Музей австрийского и немецкого искусства в Нью-Йорке стал посольством Густава Климта в Новом Свете благодаря вкусу, щедрости и тщеславию основателя музея – косметического магната Рональда Лаудера, когда Нью-Йорк обзавелся самой дорогой (из тех, что продаются) картиной в мире. Это знаменитый портрет юной Адели Блох-Бауэр, жены сахарного барона. Отношениям между художником и его моделью посвящена камерная выставка в музее. Экспозицию составляют старые фотографии, документы, письма, эскизы и прочий антураж шедевра: короля играет свита, королеву тем более. Выставка, как долгий путь паломника, подготавливает зрителя к встрече с картиной, ставшей главным сокровищем одного из самых популярных музеев Нью-Йорка.
Портрет Адели был конфискован нацистами, но в 2006 году после многолетней судебной баталии, в которой отличился американский адвокат, внук композитора Шенберга, картина вернулась из венского музея "Бельведер" к законной наследнице. Сперва она предложила Австрии купить у нее картину, но когда та отказалась, полотно было продано нью-йоркскому музею за рекордную сумму в 135 миллионов долларов.
История с картиной Климта вызвала сенсацию, ибо одним росчерком пера филантроп переписал историю искусств. Заплатив бешеные деньги, Лаудер перекроил устоявшуюся иерархию. В монографиях Климт обычно характеризовался как модернист второго ряда, сильно уступающий в значении таким корифеям нового искусства, как Пикассо или Малевич. Но после того, как за его картину заплатили столько, сколько стоит целый музей, критики вынуждены принять к сведению произошедшую переоценку. Деньги ничего не могут прибавить к достоинствам шедевра, но нравится нам или нет, цена меняет наше отношение к нему. Так или иначе, у картины оказался достойный адрес. В Нью-Йорке, который кажется реинкарнацией космополитической Вены, ее сразу прозвали "нашей Моной Лизой".

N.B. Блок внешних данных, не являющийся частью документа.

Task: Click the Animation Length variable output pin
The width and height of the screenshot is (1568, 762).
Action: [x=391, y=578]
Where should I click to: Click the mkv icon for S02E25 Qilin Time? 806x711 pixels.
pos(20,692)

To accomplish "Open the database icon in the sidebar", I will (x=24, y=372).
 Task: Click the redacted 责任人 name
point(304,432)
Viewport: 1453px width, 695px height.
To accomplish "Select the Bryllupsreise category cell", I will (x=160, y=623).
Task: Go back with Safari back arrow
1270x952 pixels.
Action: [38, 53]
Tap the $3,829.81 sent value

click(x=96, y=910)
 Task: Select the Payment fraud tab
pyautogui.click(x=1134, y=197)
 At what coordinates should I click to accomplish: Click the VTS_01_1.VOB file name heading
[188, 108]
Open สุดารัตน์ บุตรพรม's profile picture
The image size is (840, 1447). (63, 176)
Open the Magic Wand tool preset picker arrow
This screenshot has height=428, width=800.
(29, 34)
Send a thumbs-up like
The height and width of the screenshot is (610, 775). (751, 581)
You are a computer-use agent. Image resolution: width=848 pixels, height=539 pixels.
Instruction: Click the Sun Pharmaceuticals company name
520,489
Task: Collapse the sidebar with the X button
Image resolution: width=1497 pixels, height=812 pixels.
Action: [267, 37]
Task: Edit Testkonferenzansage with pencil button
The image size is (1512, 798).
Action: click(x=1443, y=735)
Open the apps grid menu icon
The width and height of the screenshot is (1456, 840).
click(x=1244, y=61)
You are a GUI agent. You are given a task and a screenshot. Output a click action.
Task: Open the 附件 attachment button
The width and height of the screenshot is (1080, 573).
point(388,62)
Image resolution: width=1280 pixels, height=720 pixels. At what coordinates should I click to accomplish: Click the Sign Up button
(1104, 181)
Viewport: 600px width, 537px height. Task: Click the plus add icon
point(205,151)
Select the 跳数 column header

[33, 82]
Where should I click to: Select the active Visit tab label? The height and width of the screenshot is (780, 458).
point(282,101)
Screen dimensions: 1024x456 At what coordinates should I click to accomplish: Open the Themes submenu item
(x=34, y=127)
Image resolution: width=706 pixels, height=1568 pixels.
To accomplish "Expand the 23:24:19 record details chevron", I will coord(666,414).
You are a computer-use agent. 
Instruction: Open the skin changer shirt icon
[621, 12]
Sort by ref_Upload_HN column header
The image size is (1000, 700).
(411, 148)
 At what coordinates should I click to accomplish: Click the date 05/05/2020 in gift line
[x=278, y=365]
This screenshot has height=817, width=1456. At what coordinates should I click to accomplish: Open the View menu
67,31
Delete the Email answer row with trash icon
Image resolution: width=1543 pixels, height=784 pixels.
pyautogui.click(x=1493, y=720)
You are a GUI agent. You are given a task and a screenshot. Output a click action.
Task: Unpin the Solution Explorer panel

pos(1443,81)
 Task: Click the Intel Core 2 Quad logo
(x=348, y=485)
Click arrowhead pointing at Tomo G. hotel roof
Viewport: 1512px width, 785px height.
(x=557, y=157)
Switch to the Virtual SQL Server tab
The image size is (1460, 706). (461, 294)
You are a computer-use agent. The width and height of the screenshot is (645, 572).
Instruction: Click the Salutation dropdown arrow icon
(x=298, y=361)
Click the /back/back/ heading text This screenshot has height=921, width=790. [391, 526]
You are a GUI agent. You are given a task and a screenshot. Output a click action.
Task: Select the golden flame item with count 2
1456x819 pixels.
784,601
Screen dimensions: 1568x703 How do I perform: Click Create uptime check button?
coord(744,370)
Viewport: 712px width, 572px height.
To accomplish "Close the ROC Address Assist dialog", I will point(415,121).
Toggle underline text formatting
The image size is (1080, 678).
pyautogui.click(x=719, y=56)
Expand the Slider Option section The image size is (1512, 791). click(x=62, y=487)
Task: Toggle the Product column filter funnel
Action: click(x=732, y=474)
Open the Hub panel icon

Символ Belle Époque, картина Климта сконцентрировала в себе энергию западной культуры, умирающей от перенасыщенности. Застыв на грани, отделяющей фигуративную живопись от абстрактной, это картина стала вершиной модернизма: она уже нова, но еще и красива.
Климт, однако, вовсе не считал себя художником "Заката Европы". Напротив, как новый язычник, он жил зарей и воспевал торжество природы над цивилизацией. Последнюю он не любил и в нее не верил. Когда столичный университет заказал ему аллегорические фигуры Юриспруденции, Философии и Медицины, художник изобразил их в виде горьких иллюзий, отравляющих счастливую жизнь "естественного" человека. После того как профессора отказались преподавать студентам науки рядом с кощунственными панно, Климт выкупил свои творения у заказчика и зарекся работать с государством. В сущности, его интересовала лишь одна тема: женщина, власть эроса. Даже на его лесных пейзажах каждая береза выписана как красавица.
Эротизм Климта достигает изысканного предела в портрете Адели, на котором утонченная до болезненности, нервная дама с тонким лицом и изломанными руками вписана в золотой византийский образ. Это – сама страсть, темная и опасная. Однако юная и прекрасная Адель с картины Климта никак не похожа на новую Афродиту – она слишком много знает и помнит. Если у языческой богини Боттичелли не было истории, разве что естественная, то климтовская Адель не может отказаться от накопленного прошлого, даже если бы она того хотела. Это не Венера, а Европа. Ее худое стройное тело укутывает плотный золотой фон, в котором плавают символы полузабытых царств и религий – Египет, Крит, Микены. Шлейф из культуры стал пышной декоративной тканью ее одеяния. Опускаясь на сцену роскошным театральным занавесом, пелена прежних увлечений прикрывает собой утомленную Европу.
В сущности, Климт написал декадентскую икону, на которую могут молиться поклонники соблазнительной культуры Старого Света, которая никогда уже не была столь нарядной, чего не скажешь об авторе. На выставке много фотографий венского мастера золотой живописи. На снимках начала века, среди галстуков, бородок и пенсне, где так и ждешь увидеть Чехова, Климт – единственный, кто позволял себе сниматься растрепанным, в бесформенном балахоне, полуголый и благодушный, как Пан.